Plasma arc cutting is a metal working technique in which the heat required to cut, sever, or perform similar functions on metals is provided by a plasma; i.e. a form in which matter has been heated to an extent and under conditions in which all of the elements are present in ionized or atomic form. In most circumstances, the most efficient way to initiate and generate a plasma is by the application of a sufficient potential difference (voltage drop) between an anode and cathode in the presence of the material from which the plasma is formed, typically a flowing gas. In one form of plasma arc cutting referred to as transferred arc, the potential difference is applied between an electrode in the torch and a metal workpiece itself.
The extreme conditions under which plasmas are formed and maintained are generally harsh on the equipment being used, particularly the torch electrodes. As a result, the torch electrode often includes a small insert of an appropriate metal that is slowly consumed by the plasma. After a certain period of operation, the insert or electrode should desirably be replaced.
In actual use, however, torches are often operated for periods longer than the appropriate lifetime of an insert or an electrode. Under these circumstances, the insert and electrode can suffer a catastrophic failure; i.e. a short circuit or the like in which the large potential difference used to generate the plasma becomes misdirected and severely damages or destroys the operative portions of the torch.

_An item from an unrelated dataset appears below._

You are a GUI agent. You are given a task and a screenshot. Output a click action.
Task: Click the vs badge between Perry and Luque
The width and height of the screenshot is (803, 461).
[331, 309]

In this regard, those familiar with such torches recognize that they generally include relatively sophisticated gas flow passages in metal parts that direct plasma gases and gas mixtures to the electrode, and often also direct cooling gases--sometimes an alternate flow of the same gas or gas mixture used to generate the plasma--to the torch nozzle and other portions of the torch. It will be readily understood that even partial failure of a torch can easily damage or destroy such passages, resulting in an otherwise useless torch, even if the remainder of the torch escapes damage.
A torch can also be damaged when metal from a cut or weld being carried out by the torch, splashes back upon the torch nozzle. Therefore, to the extent that the splash-back from cutting or gouging operations can be minimized or eliminated, the expected lifetime of the plasma arc torch can be extended.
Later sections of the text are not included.